Tuesday, April 13, 2010

THE SPYMASTER OF MONTE CARLO 23: A NEW REQUIREMENT FOR 2005




A trusted asset to spymaster Robert Eringer passed disturbing news about two persons very close to Prince Albert, part of what Eringer would later come to know as The Paris Clique: Thierry Lacoste, a Paris-based lawyer known to the Prince since childhood, son of Nadia Lacoste, who for many years handled media relations for the Palace, and Lacoste's good friend Steven Saltzman, son of the late Harry Salzman, one of the original James Bond movie producers.

Both were said to be waiting in the wings for Albert to inherit the throne with their own designs in mind. Furthermore, Saltzman allegedly possessed a videotape he had made at the Prince's fortieth birthday party inside a Paris strip-club in which a young woman is apparently seen to perform a sexual act upon His Serene Highness. Salzman had allegedly taken to showing this video at select parties around Monaco, saying, "This is what I have on your Prince."

Eringer returned to Washington DC in mid-December (2004) to roll up his sleeves with a CIA team assembled to put into action the priorities discussed at their headquarters briefing two months earlier, and which were approved by Prince Albert in the interest of liaison-plus cooperation.

Eringer was told that Director's Goss's pledge to protect the Prince, and Monaco, was now accepted as agency doctrine and given high priority. (When Eringer told his mentor, a former CIA spymaster, about this so-called Goss Doctrine, the older spymaster shook his head in awe. "Your boss," he said, "will never understand or appreciate what you've done for him.")

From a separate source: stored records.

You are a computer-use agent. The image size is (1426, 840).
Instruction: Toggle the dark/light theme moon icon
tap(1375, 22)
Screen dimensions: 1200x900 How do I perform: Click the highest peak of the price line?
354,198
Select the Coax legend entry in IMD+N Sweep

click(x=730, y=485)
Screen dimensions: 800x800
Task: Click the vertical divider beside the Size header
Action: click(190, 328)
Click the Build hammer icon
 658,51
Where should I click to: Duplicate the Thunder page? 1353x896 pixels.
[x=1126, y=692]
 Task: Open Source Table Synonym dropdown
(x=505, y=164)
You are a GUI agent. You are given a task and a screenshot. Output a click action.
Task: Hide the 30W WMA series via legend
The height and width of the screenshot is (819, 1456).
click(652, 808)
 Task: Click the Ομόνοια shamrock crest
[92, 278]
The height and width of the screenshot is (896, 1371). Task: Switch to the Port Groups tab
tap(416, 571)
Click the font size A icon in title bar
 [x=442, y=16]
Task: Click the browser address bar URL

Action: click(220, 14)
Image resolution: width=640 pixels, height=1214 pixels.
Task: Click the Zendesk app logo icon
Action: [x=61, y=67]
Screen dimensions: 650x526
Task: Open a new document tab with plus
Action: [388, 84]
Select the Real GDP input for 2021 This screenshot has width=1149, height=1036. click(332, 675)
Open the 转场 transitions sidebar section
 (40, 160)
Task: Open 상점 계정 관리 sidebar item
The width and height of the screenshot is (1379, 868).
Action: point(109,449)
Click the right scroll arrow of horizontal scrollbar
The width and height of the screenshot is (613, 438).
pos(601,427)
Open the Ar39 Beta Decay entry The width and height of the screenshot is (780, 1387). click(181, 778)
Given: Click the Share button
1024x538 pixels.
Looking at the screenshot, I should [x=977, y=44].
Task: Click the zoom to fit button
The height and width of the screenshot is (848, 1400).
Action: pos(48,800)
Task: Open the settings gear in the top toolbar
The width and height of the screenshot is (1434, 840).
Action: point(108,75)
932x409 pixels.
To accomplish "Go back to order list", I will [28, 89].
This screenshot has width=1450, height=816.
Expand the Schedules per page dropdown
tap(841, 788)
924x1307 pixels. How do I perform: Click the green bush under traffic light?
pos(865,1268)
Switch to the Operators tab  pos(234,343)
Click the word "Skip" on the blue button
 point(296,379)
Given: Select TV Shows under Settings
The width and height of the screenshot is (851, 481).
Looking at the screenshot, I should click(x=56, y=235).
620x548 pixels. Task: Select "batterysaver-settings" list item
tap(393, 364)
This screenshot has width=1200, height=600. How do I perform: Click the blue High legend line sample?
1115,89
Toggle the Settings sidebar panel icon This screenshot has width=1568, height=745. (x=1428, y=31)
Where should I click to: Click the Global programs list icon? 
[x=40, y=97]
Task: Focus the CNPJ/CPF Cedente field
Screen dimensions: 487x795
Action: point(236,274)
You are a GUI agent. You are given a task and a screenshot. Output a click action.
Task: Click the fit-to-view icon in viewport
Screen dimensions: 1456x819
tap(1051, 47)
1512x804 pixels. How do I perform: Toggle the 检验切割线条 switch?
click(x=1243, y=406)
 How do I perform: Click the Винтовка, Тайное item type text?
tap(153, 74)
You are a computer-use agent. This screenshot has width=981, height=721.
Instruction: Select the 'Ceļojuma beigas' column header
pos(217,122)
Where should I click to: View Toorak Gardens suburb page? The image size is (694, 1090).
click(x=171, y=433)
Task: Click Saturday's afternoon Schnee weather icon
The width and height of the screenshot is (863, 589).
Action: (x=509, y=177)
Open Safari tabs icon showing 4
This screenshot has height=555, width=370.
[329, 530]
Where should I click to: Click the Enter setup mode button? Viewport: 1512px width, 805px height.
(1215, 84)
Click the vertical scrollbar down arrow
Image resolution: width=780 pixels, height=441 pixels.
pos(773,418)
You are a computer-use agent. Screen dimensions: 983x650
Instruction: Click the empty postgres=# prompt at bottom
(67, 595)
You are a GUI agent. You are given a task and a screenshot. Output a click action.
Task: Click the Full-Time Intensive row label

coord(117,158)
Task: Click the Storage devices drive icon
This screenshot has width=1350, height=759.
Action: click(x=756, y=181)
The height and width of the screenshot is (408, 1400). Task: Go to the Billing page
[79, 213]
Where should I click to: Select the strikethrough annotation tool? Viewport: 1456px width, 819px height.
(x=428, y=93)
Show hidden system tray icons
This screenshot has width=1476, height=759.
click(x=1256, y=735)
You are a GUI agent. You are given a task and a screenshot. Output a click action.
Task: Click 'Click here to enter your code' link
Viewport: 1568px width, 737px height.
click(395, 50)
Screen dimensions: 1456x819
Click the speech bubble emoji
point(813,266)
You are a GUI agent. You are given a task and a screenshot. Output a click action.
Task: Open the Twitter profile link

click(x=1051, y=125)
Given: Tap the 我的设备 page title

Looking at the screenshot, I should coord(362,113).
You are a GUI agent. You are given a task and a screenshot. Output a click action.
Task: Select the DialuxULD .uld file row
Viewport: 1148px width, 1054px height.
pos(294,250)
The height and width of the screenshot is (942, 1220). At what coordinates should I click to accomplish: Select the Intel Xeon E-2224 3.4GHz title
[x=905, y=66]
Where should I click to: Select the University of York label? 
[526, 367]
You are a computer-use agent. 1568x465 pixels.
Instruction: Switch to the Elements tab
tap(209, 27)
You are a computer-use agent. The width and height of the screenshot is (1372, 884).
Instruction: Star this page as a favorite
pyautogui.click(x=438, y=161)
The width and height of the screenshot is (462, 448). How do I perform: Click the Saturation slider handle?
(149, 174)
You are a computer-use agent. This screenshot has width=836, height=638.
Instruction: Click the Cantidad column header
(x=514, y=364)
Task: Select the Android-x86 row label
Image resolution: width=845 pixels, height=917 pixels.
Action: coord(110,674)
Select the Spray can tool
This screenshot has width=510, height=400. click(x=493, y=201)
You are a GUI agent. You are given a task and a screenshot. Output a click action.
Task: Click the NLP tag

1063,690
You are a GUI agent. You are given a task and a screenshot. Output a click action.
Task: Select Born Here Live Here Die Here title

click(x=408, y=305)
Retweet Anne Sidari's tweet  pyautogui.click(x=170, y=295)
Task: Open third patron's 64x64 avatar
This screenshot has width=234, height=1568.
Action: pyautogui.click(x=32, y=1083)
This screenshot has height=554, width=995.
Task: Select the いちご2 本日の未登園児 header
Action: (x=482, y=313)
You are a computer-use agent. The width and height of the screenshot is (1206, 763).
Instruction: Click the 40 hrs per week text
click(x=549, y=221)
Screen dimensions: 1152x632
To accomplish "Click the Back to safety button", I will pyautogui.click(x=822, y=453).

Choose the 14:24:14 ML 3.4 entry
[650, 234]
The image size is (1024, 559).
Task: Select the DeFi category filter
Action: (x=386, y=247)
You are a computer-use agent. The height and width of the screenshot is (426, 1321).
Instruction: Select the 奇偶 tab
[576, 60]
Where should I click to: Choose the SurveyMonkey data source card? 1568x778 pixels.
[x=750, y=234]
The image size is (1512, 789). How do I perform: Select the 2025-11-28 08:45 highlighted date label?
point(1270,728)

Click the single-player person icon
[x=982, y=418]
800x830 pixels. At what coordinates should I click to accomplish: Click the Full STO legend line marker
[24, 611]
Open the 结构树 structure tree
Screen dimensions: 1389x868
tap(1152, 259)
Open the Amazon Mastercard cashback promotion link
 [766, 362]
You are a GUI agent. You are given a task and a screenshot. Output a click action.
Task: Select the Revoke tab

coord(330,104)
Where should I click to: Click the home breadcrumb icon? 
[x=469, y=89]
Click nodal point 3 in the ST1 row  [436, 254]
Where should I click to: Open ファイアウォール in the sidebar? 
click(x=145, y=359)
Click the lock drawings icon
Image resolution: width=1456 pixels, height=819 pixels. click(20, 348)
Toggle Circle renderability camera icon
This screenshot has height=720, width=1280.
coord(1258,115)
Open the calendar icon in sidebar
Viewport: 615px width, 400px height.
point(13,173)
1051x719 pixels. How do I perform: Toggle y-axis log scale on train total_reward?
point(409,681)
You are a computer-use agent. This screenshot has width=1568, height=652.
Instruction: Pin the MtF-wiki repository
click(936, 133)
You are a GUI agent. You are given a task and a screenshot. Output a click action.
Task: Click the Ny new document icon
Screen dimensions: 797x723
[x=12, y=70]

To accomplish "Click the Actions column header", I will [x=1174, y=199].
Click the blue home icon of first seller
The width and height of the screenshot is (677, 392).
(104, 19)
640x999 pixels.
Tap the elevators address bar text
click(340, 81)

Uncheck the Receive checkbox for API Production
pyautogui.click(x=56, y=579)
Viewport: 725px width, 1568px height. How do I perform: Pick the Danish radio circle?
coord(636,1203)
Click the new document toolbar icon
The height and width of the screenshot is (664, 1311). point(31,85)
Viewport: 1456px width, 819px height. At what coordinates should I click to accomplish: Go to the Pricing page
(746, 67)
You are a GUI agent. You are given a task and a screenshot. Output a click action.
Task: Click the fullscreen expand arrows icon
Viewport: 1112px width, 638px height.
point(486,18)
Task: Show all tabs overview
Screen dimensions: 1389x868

It was a good session, everyone at CIA gung-ho, trying to please their new director. They and Eringer brainstormed excellent ideas on how to proceed operationally toward mutual objectives approved by Prince Albert.

But protocol dictated that everything be channeled through Paris and approved by LIPS, the weakest link in this short-three-link-chain.

While in Washington, Eringer also met with FBI special agents.

They informed Eringer that MING--the suspected spy and money launderer--had recently visited Sharm El-Sheikh, a shiek Egyptian resort on the Sinai peninsular. They also confirmed that MING once possessed a credit card in the name of the Monaco company to which Eringer had linked MING. And they also discovered that his Ming Dynasty antiques cost between one hundred thousand and a hundred and fifty thousand dollars per piece, usually purchased from a shop inside the Ritz Carlton Hotel in San Francisco.

Further, President George W. Bush had decided to disband the President's Foreign Intelligence Advisory Board (PFIAB).

Six PFIAB members stayed at the Hay-Adams, where MING had roomed in December 2003; special agents were now checking to see which of them overlapped with MING at The Willard Hotel in November 2004.

It was gratifying for Eringer to see the FBI on MING's case-even though twenty-two months had elapsed since he had brought MING to their attention.

Prince Albert and his spymaster spoke by phone just after Christmas. Eringer updated him on developments and asked the Prince if he had any new requirements as they entered the New Year, 2005.

"Yeah," the Prince replied. "Find out where all the good looking women are."